(Beginning of Records for this exercise)

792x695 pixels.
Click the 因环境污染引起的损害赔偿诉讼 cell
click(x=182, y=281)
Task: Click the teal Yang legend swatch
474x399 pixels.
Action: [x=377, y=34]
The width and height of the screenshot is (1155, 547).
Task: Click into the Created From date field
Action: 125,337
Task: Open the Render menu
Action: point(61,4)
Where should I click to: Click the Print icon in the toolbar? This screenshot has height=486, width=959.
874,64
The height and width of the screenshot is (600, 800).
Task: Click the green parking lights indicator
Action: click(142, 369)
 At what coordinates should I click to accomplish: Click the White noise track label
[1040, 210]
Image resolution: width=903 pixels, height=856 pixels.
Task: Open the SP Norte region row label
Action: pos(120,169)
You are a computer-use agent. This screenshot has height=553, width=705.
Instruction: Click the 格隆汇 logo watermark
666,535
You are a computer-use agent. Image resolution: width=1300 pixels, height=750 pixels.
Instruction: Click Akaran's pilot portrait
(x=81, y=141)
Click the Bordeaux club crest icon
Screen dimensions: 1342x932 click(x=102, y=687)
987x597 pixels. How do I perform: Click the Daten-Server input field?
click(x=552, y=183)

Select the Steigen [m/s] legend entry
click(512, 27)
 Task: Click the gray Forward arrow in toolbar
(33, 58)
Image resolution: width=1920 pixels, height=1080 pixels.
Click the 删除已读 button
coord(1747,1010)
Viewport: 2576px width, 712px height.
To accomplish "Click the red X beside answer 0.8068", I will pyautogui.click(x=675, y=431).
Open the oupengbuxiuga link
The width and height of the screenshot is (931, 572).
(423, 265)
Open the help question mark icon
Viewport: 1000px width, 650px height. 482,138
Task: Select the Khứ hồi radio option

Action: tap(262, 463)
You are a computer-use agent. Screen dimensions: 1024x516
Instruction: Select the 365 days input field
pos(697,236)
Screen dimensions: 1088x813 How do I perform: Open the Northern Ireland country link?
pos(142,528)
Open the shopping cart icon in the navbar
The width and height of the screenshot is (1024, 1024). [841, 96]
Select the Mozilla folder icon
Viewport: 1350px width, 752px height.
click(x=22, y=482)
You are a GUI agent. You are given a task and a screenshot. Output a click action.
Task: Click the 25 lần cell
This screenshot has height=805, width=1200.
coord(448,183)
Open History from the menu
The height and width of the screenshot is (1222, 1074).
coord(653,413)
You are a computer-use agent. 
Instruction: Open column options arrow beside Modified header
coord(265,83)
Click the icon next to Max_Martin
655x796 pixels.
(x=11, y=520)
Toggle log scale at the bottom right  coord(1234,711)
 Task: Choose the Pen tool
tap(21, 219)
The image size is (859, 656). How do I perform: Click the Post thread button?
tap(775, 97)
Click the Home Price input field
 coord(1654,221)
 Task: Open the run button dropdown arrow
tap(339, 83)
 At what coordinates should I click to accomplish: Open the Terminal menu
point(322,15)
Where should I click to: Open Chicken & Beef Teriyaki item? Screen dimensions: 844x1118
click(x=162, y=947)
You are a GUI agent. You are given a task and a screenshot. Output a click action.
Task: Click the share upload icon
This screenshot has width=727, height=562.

(End of Records for this exercise)

Work order
Whenever the string "computer" shows up in a line of the entries, copy that line.

Response to the task
You are a computer-use agent. This screenshot has height=553, width=705.
You are a computer-use agent. Image resolution: width=1300 pixels, height=750 pixels.
You are a computer-use agent. Screen dimensions: 1024x516
You are a computer-use agent. 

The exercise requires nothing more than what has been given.